Supplied entries
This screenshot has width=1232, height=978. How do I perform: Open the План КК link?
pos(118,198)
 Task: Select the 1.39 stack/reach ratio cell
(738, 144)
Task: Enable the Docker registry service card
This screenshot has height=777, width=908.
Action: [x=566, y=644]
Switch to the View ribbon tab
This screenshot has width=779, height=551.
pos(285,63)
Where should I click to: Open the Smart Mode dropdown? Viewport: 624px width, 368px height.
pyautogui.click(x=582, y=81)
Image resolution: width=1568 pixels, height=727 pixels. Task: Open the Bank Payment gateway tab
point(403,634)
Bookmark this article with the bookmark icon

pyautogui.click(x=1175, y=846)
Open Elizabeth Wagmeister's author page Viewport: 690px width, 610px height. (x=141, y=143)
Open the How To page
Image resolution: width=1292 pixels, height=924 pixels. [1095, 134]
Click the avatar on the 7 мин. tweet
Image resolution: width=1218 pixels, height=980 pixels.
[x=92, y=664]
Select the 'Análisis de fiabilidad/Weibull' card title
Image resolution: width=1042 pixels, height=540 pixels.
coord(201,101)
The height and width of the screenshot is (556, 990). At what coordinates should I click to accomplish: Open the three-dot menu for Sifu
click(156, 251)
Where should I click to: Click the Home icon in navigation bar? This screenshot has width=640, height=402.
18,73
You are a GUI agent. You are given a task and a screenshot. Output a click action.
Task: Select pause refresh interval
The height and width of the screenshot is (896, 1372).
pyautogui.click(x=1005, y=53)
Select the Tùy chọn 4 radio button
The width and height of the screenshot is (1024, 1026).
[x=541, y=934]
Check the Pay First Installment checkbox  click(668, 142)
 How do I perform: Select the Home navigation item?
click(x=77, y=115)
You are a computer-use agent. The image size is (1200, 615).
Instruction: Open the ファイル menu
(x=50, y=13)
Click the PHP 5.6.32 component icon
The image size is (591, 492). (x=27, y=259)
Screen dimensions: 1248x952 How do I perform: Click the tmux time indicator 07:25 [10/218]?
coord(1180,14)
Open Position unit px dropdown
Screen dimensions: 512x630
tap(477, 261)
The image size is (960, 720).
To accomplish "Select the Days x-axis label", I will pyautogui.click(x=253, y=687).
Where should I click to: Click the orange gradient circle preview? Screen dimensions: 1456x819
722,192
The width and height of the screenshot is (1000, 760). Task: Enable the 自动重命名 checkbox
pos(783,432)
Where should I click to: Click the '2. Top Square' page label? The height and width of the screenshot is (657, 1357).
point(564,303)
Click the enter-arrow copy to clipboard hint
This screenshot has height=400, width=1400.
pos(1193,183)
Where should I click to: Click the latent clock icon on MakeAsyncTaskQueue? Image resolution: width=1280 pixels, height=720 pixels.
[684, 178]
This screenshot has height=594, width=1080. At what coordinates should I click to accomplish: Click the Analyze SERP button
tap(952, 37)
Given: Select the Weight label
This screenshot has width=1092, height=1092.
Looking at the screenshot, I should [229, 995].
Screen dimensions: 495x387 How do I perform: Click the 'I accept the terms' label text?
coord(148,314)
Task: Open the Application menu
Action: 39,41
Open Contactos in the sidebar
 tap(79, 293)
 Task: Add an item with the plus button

Problem statement
Nothing past the line containing "Task: Enable the Docker registry service card" should be restated; transcribe the material exactly from its first line through that line.

Answer for this exercise
This screenshot has width=1232, height=978. How do I perform: Open the План КК link?
pos(118,198)
 Task: Select the 1.39 stack/reach ratio cell
(738, 144)
Task: Enable the Docker registry service card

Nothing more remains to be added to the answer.